The country club environment has created a natural barrier to entry for many minorities since membership is privately run and must be approved by the members (read: wealthy white men). So money, alone, doesn’t allow for entrance to the best courses, status factors in as well. And no matter how many well-meaning white folks you have there is always at least one quiet-ass racist waiting to gather their buddies together and down-vote ‘questionable’ membership applications.

Sergio grew up in Spain learning golf from his dad, a club golf pro. He grew up in this sort of environment from the age of 3. Racism may exist in America, but it for damn sure didn’t originate here. And Spain was heavily involved in the slaving and trading of African slaves for centuries. But they were probably very respectful of their slaves though.

3. Racism isn’t in vogue anymore

Lebron James and Kobe Bryant are two of the most famous athletes in the world. Hockey and baseball are mainly white sports and the idea of the ‘All-American’ quarterback still rests with mostly pink faces in the NFL. Yet, in the US and abroad Lebron and Kobe are as well-known as McDonalds and Hollywood.

Black faces are running, dunking, throwing, catching and winning their way into the hearts and minds of white and non-white children everywhere. Hating them for their skin color is just lazy and ignorant, now more than it’s ever been. Nevermind that the President Of The United States is black either. It’s just an antiquated way of thinking ignorant of the socio-economic realities of poor minorities in the US and other countries as well. Racism has no place in intellectual groupthink, even if you have money.

4. Tiger is more Asian than Black

He sure the hell is Asian. His mom is Thai, Chinese and Dutch. His dad is Black, Native American and potentially Chinese. There’s more Asian in Tiger Woods than in a fortune cookie factory. That said, Sergio’s joking assertion that Tiger would like some fried chicken is still mostly correct since Asians and Blacks definitely have that in common. Sergio is still exceedingly stupid though.
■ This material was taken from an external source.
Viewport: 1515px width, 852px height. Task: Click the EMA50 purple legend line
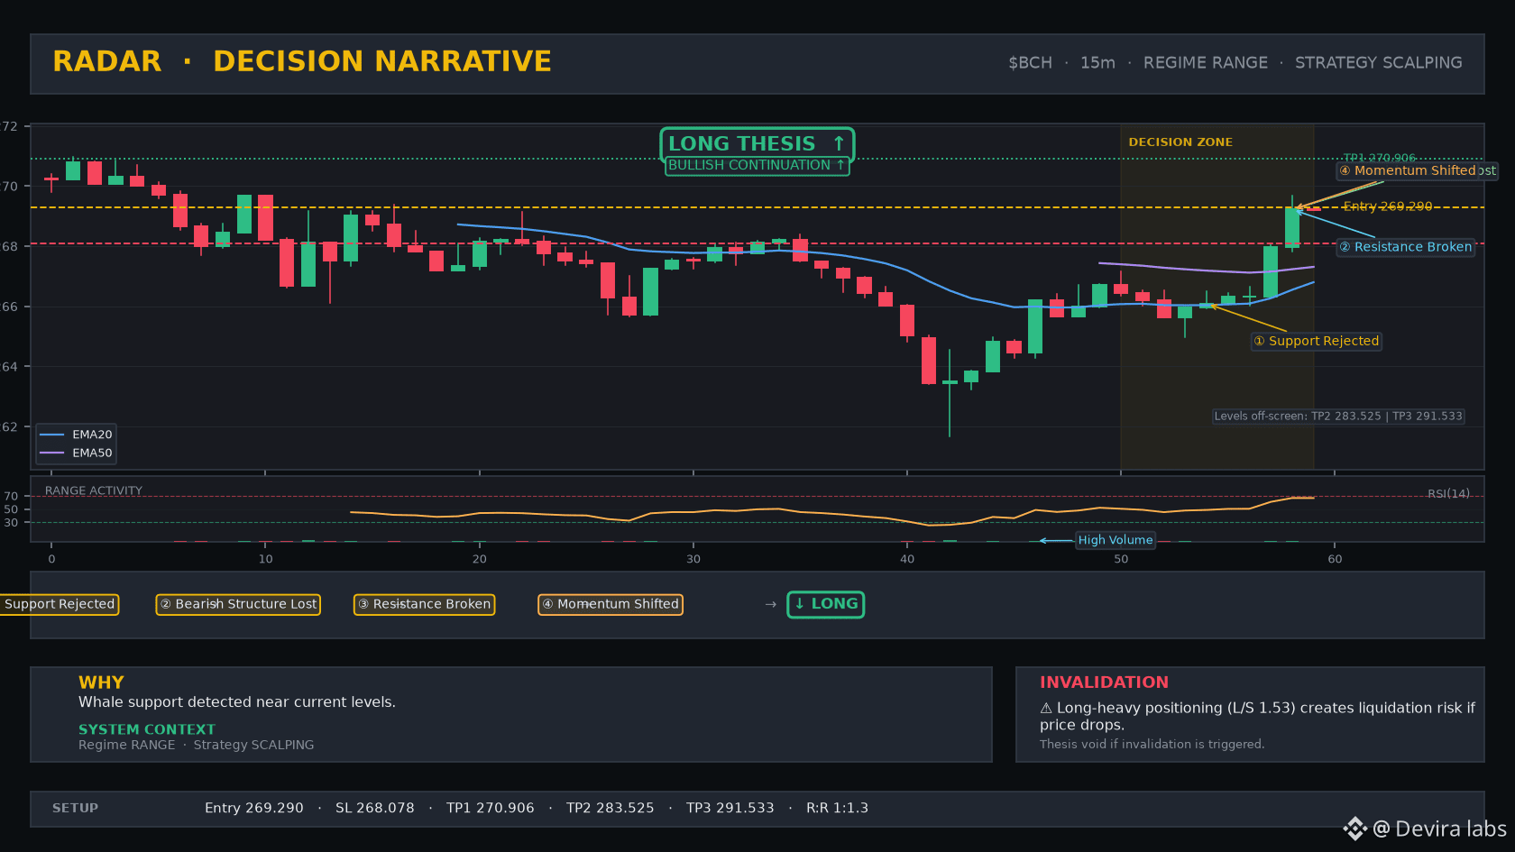pos(52,453)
5. Sergio wasn’t the first one to say racist stuff about Tiger

Fuzzy Zoeller beat Sergio to the ‘fried chicken’ punch sixteen years ago. Fuzzy was classy enough to include watermelon though since everyone knows you need a fruit or vegetable with your protein. Dick.

Oh, and don’t forget that Golf Channel chick that said Tiger’s competitors should ‘lynch him in a back alley.’ What did Tiger do to deserve all this racially based commenting at his expense? Win a lot. And bang white porn chicks. Maybe you can see their point under those circumstances. Wait, you can’t? Good.
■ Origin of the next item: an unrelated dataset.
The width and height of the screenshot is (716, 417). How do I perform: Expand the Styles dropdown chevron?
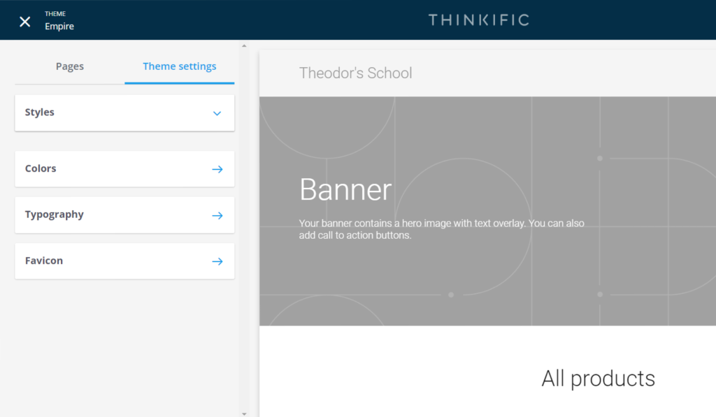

 6. Sergio ain’t on Tiger’s level

In hiphop the old adage is that you don’t diss down, you diss up. That is to say, you go after the ones you can gain recognition through via their acknowledgement. Sergio has won some tournaments, made some money and distinguished himself. But Sergio is not a worldwide brand like Tiger is. Hell, Sergio’s never even held the #1 spot. He got to #2 once, close enough to sniff Tiger’s undercarriage, but only briefly. If he was going to mess with Tiger, he should have poked at his past affairs instead of dredging up some old stuff someone else said.

7. Tiger has more fuel to crush him

Tiger is reknown for two things: his love of slutty white women and his competitive ferocity on the golf course. Where many men and women crack under the pressure of having to escape a bunker shot and salvage par and their tournament position Tiger does is like it’s Tuesday. At every tournament, the story isn’t who could beat Tiger. It’s if Tiger will win. That’s the presence his competitive edge demands.

No one knows what fuels him as he tends to be very tight-lipped about his personal mindset, but don’t think for one second the disdainful or condescending words and attitudes of his fellow competitors won’t end up being fuel to his fire. Bend to his hooks. Fairway shots to his drives. Birdie puts to his championships. Tiger grew up being shunned by people like Sergio. He will never forget.

Sergio, gleefully, looked the lion in the face and threw dirt in his eye. Good luck to him from here on out. Asshole.